The tribunal – an independent body which determines whether there has been a breach of the NZX Market Rules and what penalties apply – received three referrals from NZX during 2017.
Two referrals involved a breach of continuous disclosure requirements, and the third involved a breach of the Derivatives Rules. All three matters were settled by the parties.
The tribunal, chaired by Rachael Reed, QC, notes the reduction in referrals over the past two years (there were four in 2016) reflects the adoption of the Infringement Notice regime in 2016.
This allows NZX Regulation to issue fines for minor breaches without referring to the tribunal – it issued three infringement notices in 2017.
However, while the number of cases the tribunal has dealt with last year has fallen, it says the level of complexity dealt with in each decision has increased.
It released details of the three cases settled last year.
One, reported here, was Veritas Investments’ failure to disclose material information about its Nosh subsidiary for more than two months.
The tribunal said Veritas had agreed on new loan terms with its banker ANZ on September 9 last year, requiring it to commit to the sale or closure of its Nosh grocery chain by January 15.
However, those terms were not disclosed to the market until December 14, 68 business days later, “following engagement by NZX Regulation.”
This cost Veritas a $55,000 fine, the tribunal and NZX’s costs, and a public censure.
Another case, served April 21 and determined September 1, involved an unnamed issuer.
The issuer had published full-year forecasts on several financial metrics, including earnings before interest, tax depreciation and amortisation (ebitda) and revenue. It later affirmed those forecasts at the start of the second-half of its financial year.
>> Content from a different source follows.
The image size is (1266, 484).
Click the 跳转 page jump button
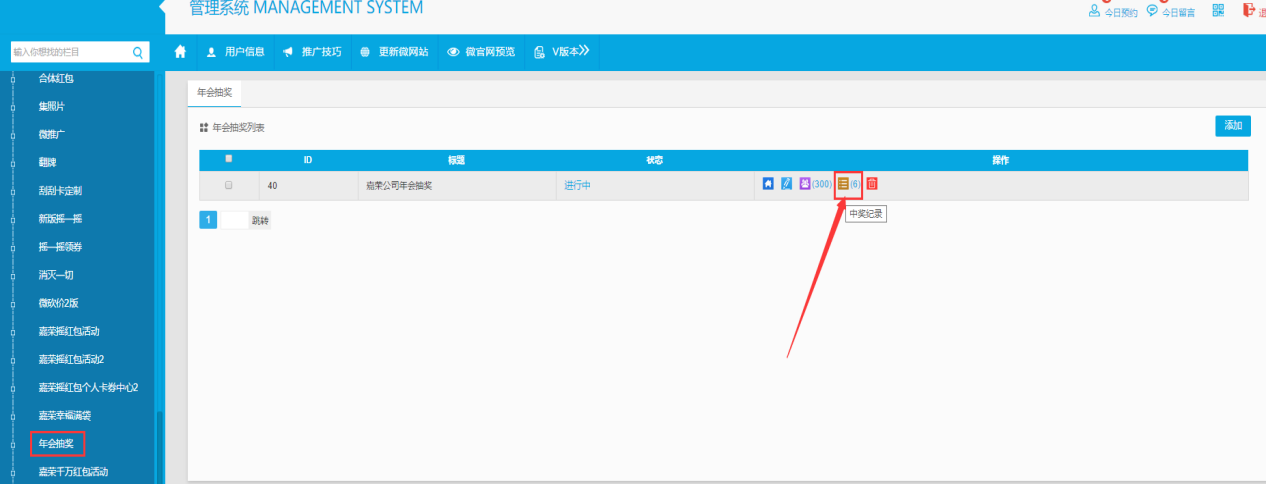tap(260, 220)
While its first-half performance was largely in line with expectations, financial performance at the beginning of the second half was significantly below expectations (due to events beyond the issuer’s control).
It published a market update following the end of its financial year, stating ebitda for the year would be lower than previously indicated but did not provide figures or an indication of how much it would deviate by.
When it released its result, there was a material deviation from the forecast ebitda and revenue.
Breach of regulation
NZX Regulation observed a price movement of between 5% and 10% and the volume of shares traded on the relevant dates were about four to six times higher than the average volume per day over the previous 12 months.
For breaching continuous disclosure rules, the company was ordered to pay $52,500 to the NZX Discipline Fund, the costs of the tribunal and NZX, and was privately reprimanded.
The third case related to a breach of the NZX Derivatives Market Rules, involving an unnamed trading participant.
This participant self-reported a breach after an employee, who was not an NZX accredited dealer, executed orders in the trading system.
While there was no evidence of an intention to breach the rules, the tribunal was concerned the employee involved did not consider whether the use was authorised and did not follow the trading participant’s internal policies and procedures.
The participant was ordered to pay $20,000 to the NZX Discipline Fund, and costs. It was privately reprimanded.